四环素调控表达的反义bcl-2对人神经母细胞瘤细胞系SK-N-MC生长和凋亡的作用

Effects of tetracycline-controlled antisense bcl-2 expression on the growth and apoptosis of human neuroblastoma cell line SK-N-MC

目的 研究由四环素调控的反义bcl 2的表达对人神经母细胞瘤细胞系SK N MC细胞的生长和凋亡的作用并初步探讨其相关机制。方法 非定向克隆构建携带反义bcl 2cDNA片段的由四环素调控表达的真核细胞表达载体PUCCOMB1CMV/Asbcl 2 ;应用脂质体LipofectamineTM 介导转染SK N MC细胞 ,同时以空载体转染细胞作为对照。MTT法研究细胞的生长和增殖状况 ,提取DNA梯带和应用流式细胞术检测凋亡细胞。逆转录 聚合酶链反应 (RT PCR)研究细胞凋亡中bcl xL/bcl xS 基因在mRNA水平上表达的变化。Western杂交检测bcl 2及其上下游相关基因caspase 3、PARP的变化。结果 转染反义bcl 2的细胞生长增殖缓慢 ,在去血清培养的相同的时间内其凋亡细胞数也明显多于对照组细胞 ,提前出现DNA梯带。在细胞的凋亡过程中检测到非活性caspase 3酶原蛋白减少并检测到bcl 2、PARP蛋白的降解产物条带。但bcl xL/bcl xS 基因在mRNA水平上表达无明显改变。结论反义bcl 2mRNA可抑制SK N MC细胞的生长和增殖 ,促进去血清培养所诱导的SK N MC细胞的凋亡。在细胞凋亡过程中caspase 3被激活 ,bcl 2和PARP蛋白被裂解 ,但bcl xL/bcl xS 在反义bcl 2mRNA诱导的SK N MC细胞的凋亡过程中无变化。

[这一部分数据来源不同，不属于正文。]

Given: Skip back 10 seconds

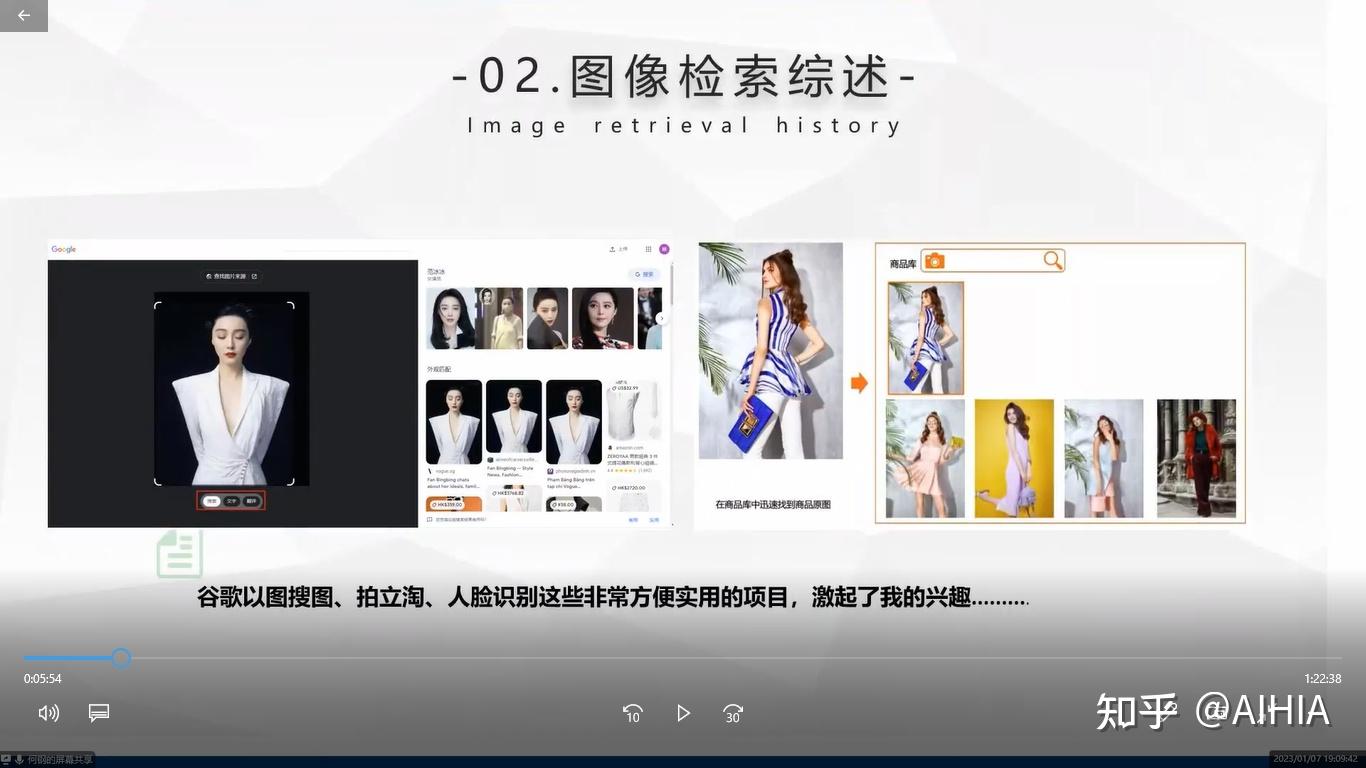Looking at the screenshot, I should point(632,713).
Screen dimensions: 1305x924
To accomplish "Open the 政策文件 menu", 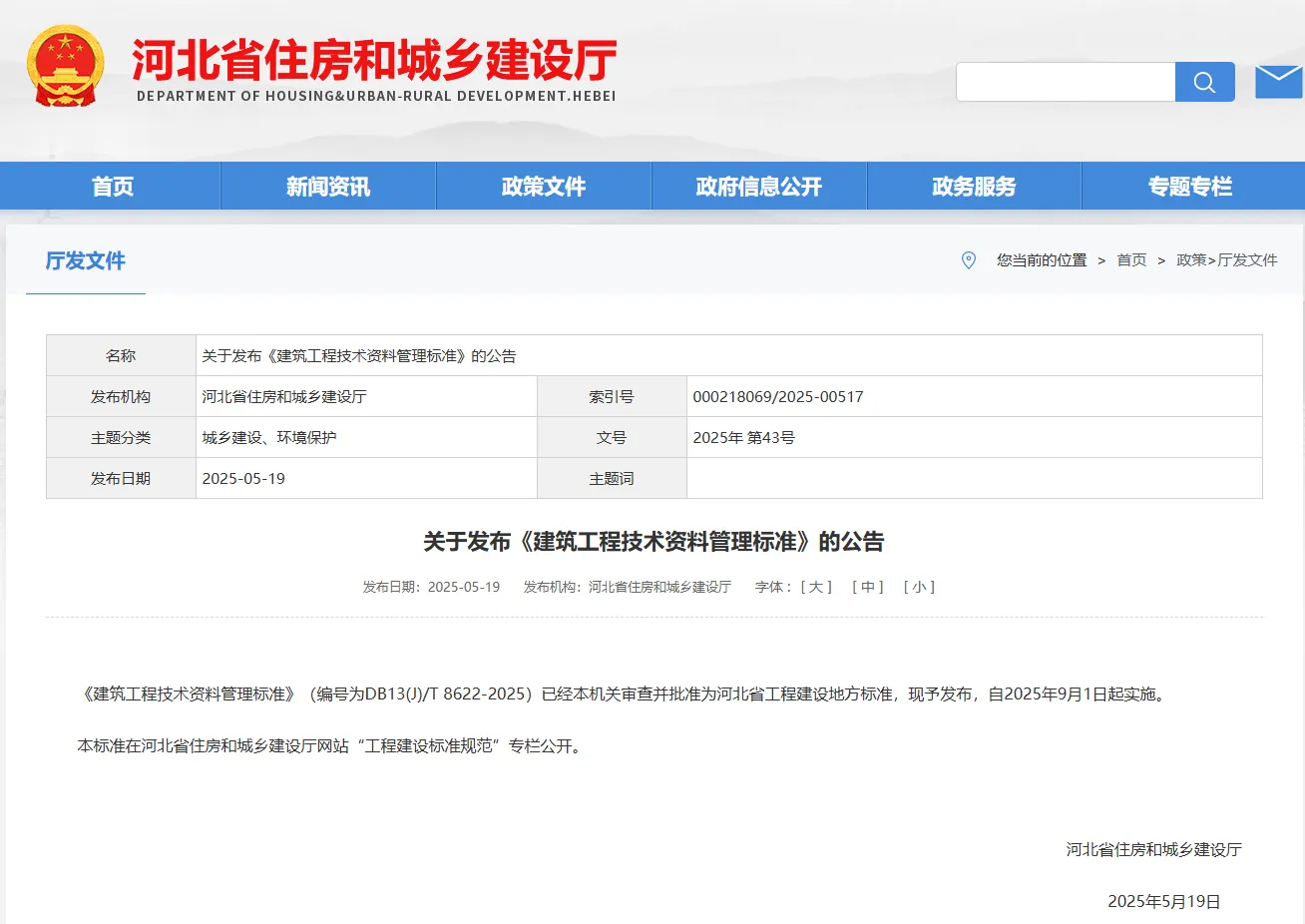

Objective To study the effects of tetracycline-controlled antisense bcl-2 expression on the growth and apoptosis of human neuroblastoma cell line SK-N-MC and the related mechanisms. Methods The tetracycline-controlled antisense bcl-2 expressing vector PUCC OMB1 CMV /Asbcl-2 was constructed by inserting a 0.6 kb fragment antisense bcl-2 cDNA sequence into the plasmid PUCC OMB1 CMV . SK-N-MC cells were transfected with PUCC OMB1 CMV -Asbcl-2 or PUCC OMB1 CMV by Lipofectamine TM . The transfectant cells were further studied for growth viability and apoptosis induced by antisense bcl-2 expression controlled by tetracycline. The expression of bcl-x L/bcl-x S mRNA was examined by RT-PCR and the changes of expression of proteins caspase-3, bcl-2 and PARP were examined by Western-blot. Results The cell viability of the antisense bcl-2 transfected cells decreased significantly,and the apoptotic cells and DNA ladder could be found earlier in the antisense bcl-2 cells than in the empty vector transfected cells. We also found a decrease of non-activated caspase-3, cleavages of PARP and bcl-2 protein after treatment without fetal bovine serum (FBS) by Western-blot, but there was no change in the expression of bcl-x L/bcl-x S mRNA examined by RT-PCR during apoptosis. Conclusions The results suggested that tetracycline-controlled expression of antisense bcl-2 can effectively inhibit the cell viability of SK-N-MC cells, increase the sensitivity to apoptosis-inducing factor, as well as facilitate cell apoptosis after treatment of culture without FBS. Except bcl-x L/bcl-x S mRNA expression, activation of caspase-3, cleavage of protein PARP and bcl-2 were all associated with apoptosis.